Quora Insincere Questions
Kaggle Competition hosted by Quora for improving its online conversations [link].
Quora is a platform that empowers people to learn from each other. On Quora, people can ask questions and connect with others who contribute unique insights and quality answers. A key challenge is to weed out insincere questions — those founded upon false premises, or that intend to make a statement rather than looking for helpful answers.
As this was a kernel only competition, external data sources were not allowed. We have to submit the kaggle kernel(either notebook or script) with all the code and output predictions in the specific format as mentioned in the submission requirements.

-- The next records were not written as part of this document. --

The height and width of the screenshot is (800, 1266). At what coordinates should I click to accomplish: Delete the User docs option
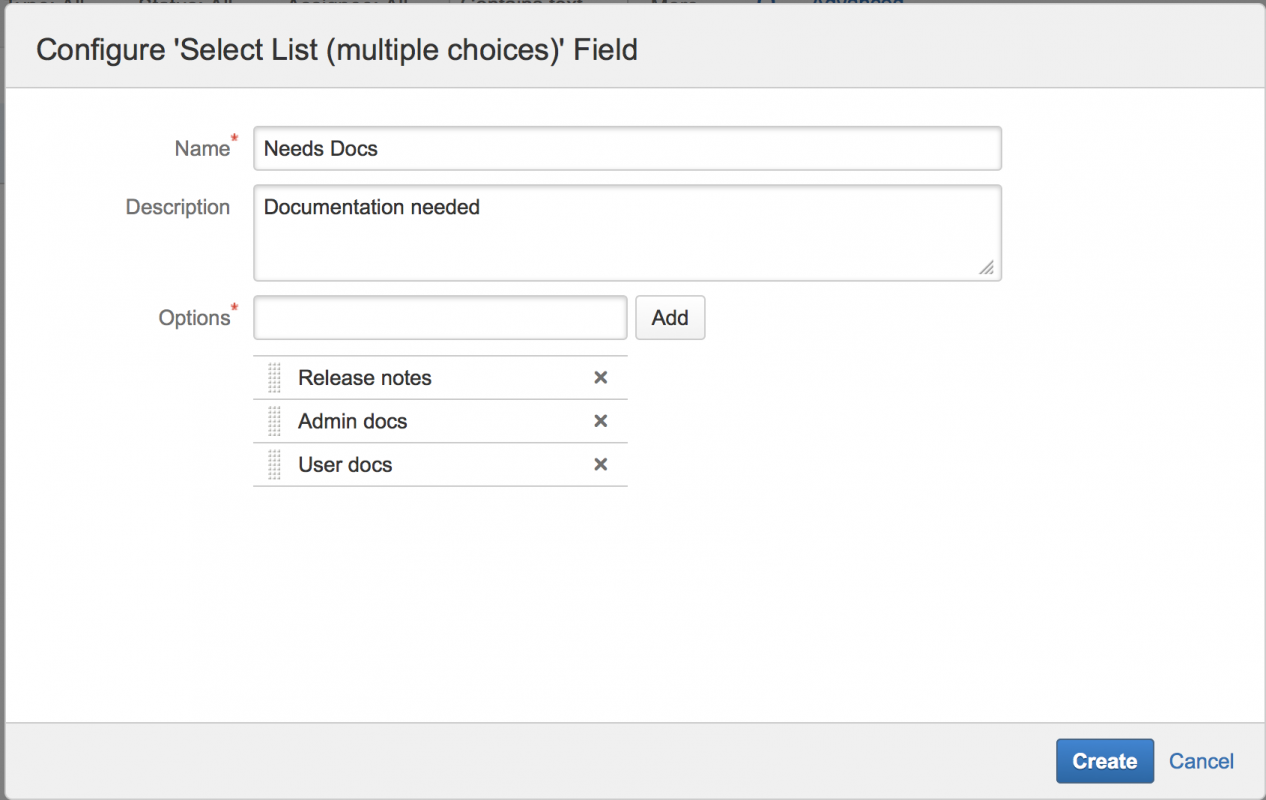coord(601,464)
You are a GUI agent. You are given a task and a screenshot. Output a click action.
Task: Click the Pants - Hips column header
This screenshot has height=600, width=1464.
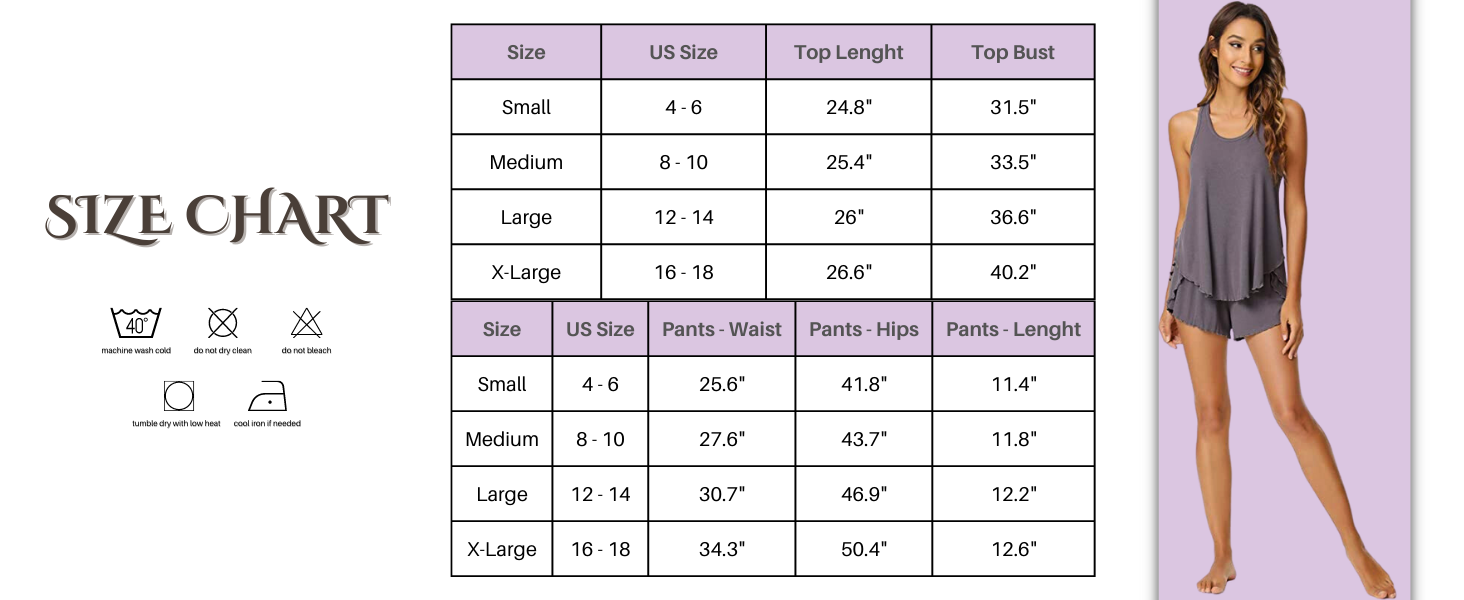pos(863,329)
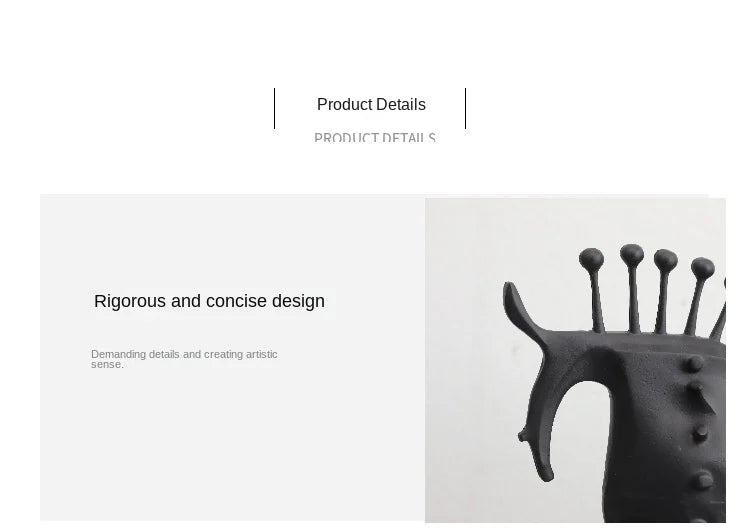Click the word "sense." in the description
The width and height of the screenshot is (750, 532).
click(108, 365)
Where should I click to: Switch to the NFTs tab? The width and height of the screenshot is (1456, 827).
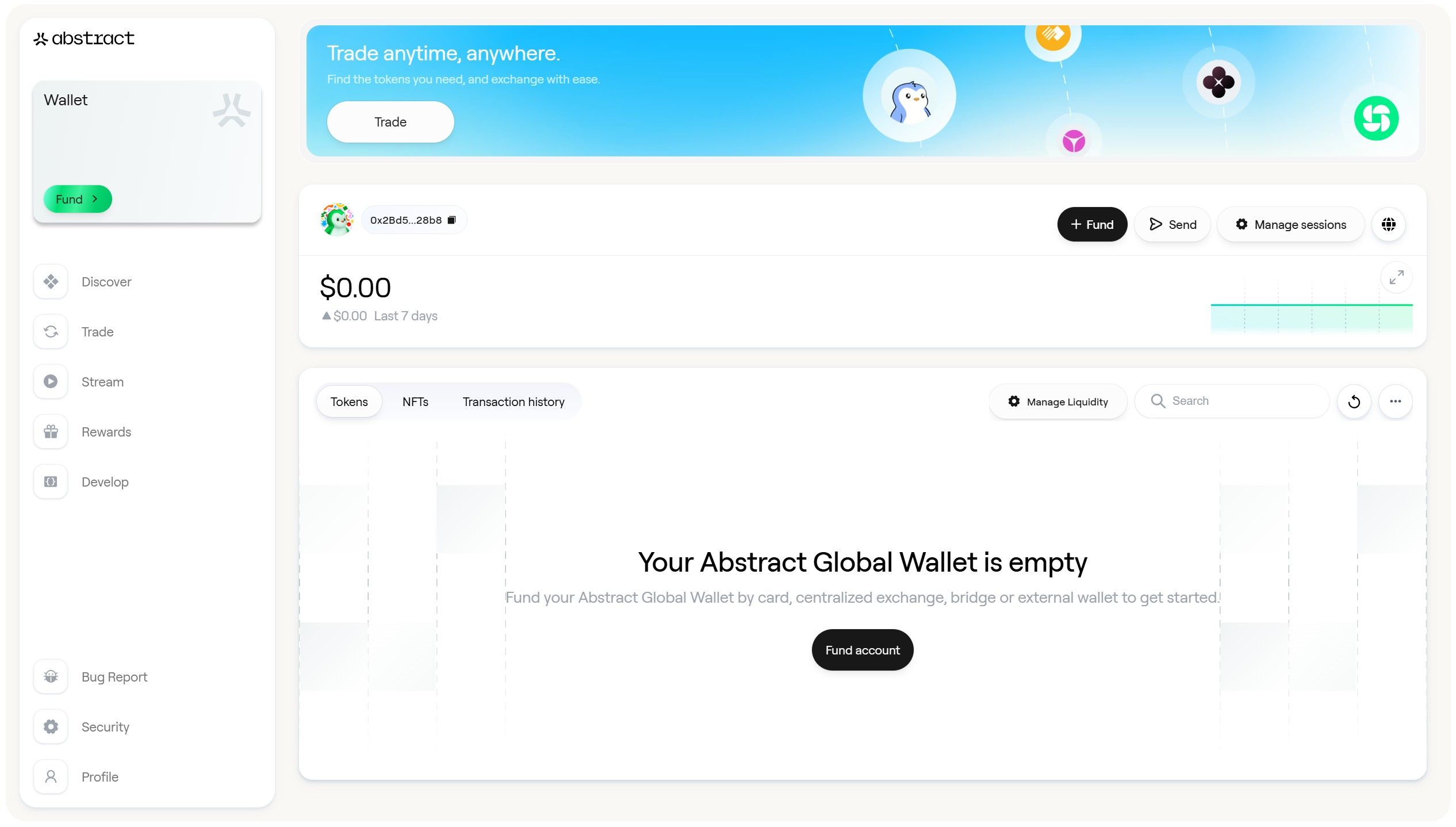click(415, 401)
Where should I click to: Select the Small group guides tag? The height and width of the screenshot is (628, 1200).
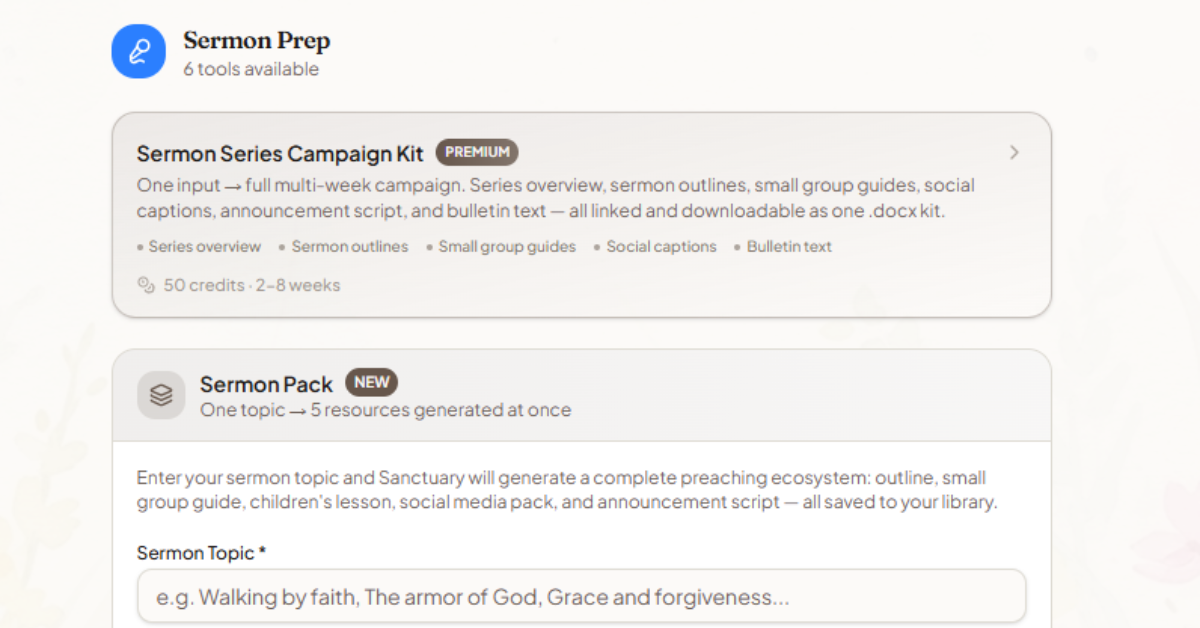[501, 247]
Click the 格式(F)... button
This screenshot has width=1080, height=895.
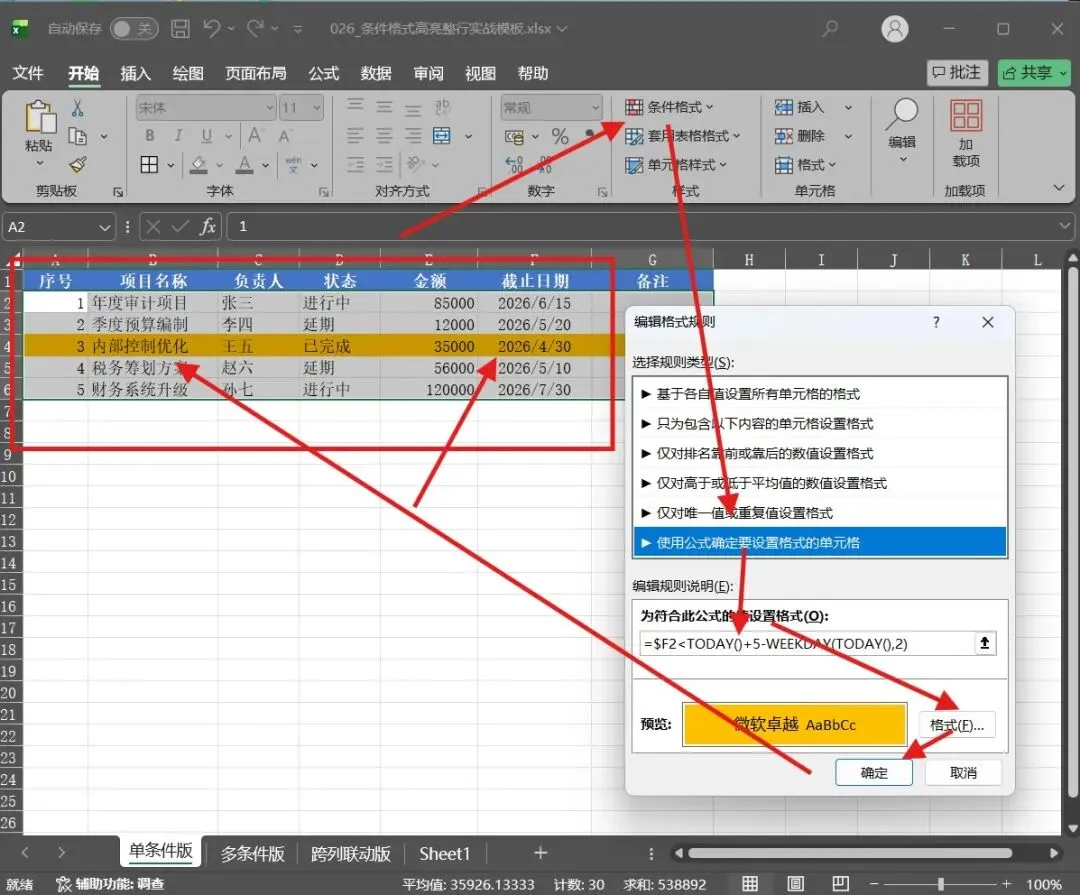point(957,725)
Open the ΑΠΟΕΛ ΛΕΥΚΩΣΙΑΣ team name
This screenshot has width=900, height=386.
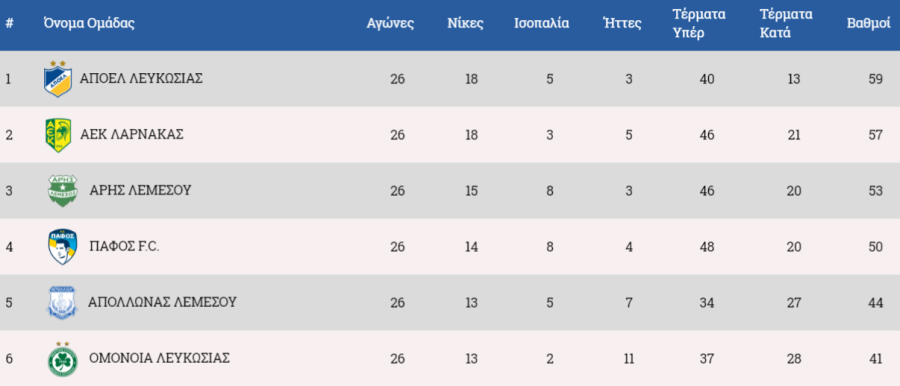(141, 79)
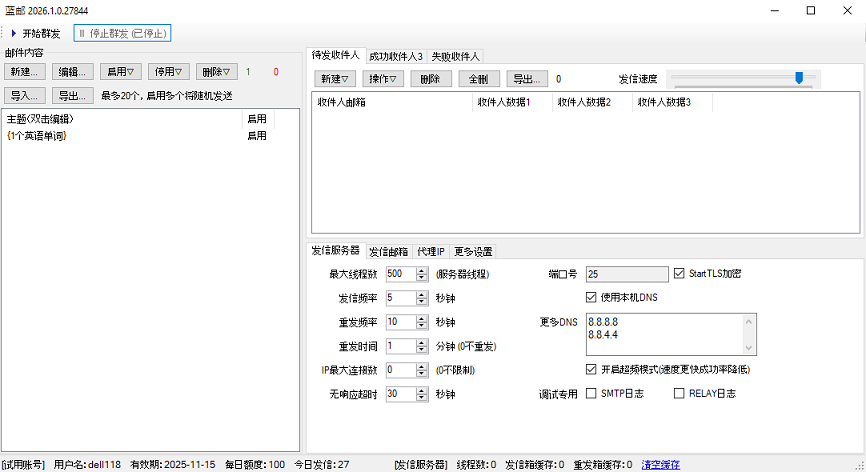Viewport: 866px width, 472px height.
Task: Click the 清空缓存 link in the status bar
Action: tap(660, 464)
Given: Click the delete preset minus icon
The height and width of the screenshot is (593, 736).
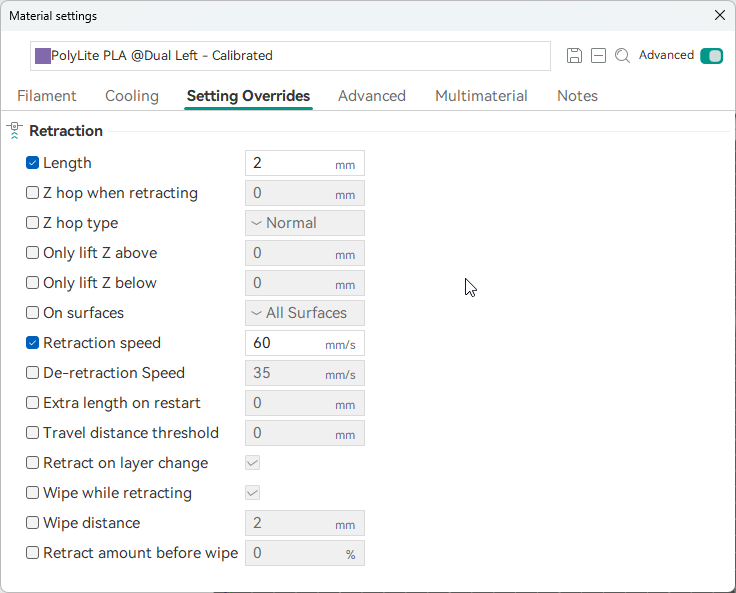Looking at the screenshot, I should [x=598, y=56].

In this competition it will be develop models that identify and flag insincere questions.
General Description
An insincere question is defned as a question intended to make a statement rather than look for helpful answers. Some characteristics tha can signify that a question is insincere:
Has a non-neutral tone
- Has an exaggerated tone to underscore a point about a group of people.
- Is rhetorical and meant to impy a statement about a group of people.
Is disparaging or inflammatory
- Suggests a discriminatory idea against a protected class of people, or seeks confirmation of a stereotype.
- Makes desparaging attacks/insults against a specific person or group of people.
- Disparages against a characteristic that is not fixable and not measurable.
Isn't grounded in reality
- Based on false information, or contains absurd assumptions.
File Description
- train.csv - the training set.
- test.csv - the test set.
- sample_submission.csv - A sample submission in the correct format.
Performance Metric
Source:https://www.kaggle.com/c/quora-insincere-questions-classification/overview/evaluation
- [F1 Score] (https://en.wikipedia.org/wiki/F1_score)
Along with the question's text data, quora had also provided 4 different embedding files trained on large corpus of data that can be used in the models. Given embedding files are as follows:
- Google News — vectors
- Glove
- Paragram
- Wiki-news
Exploratory Data Analysis
Data fields- qid- unique question identifier.
- question_text - Quora question text.
- target - A question labeled "insincere" has a value of 1, otherwise 0.
Distribution of data points among output class
Word cloud for both sincere and insincere questions
Analysis on extracted features
Basic Feauture Extraction(before cleaning):
- num_words= Number of words in question.
- num_capital_let= Number of capital letters in the question.
- num_special_char = Number of special characters in the question.
- num_unique_words = Number of unique words in the question.
- num_numerics = Number of numerics in the question.
- num_char = Number of characters in Question.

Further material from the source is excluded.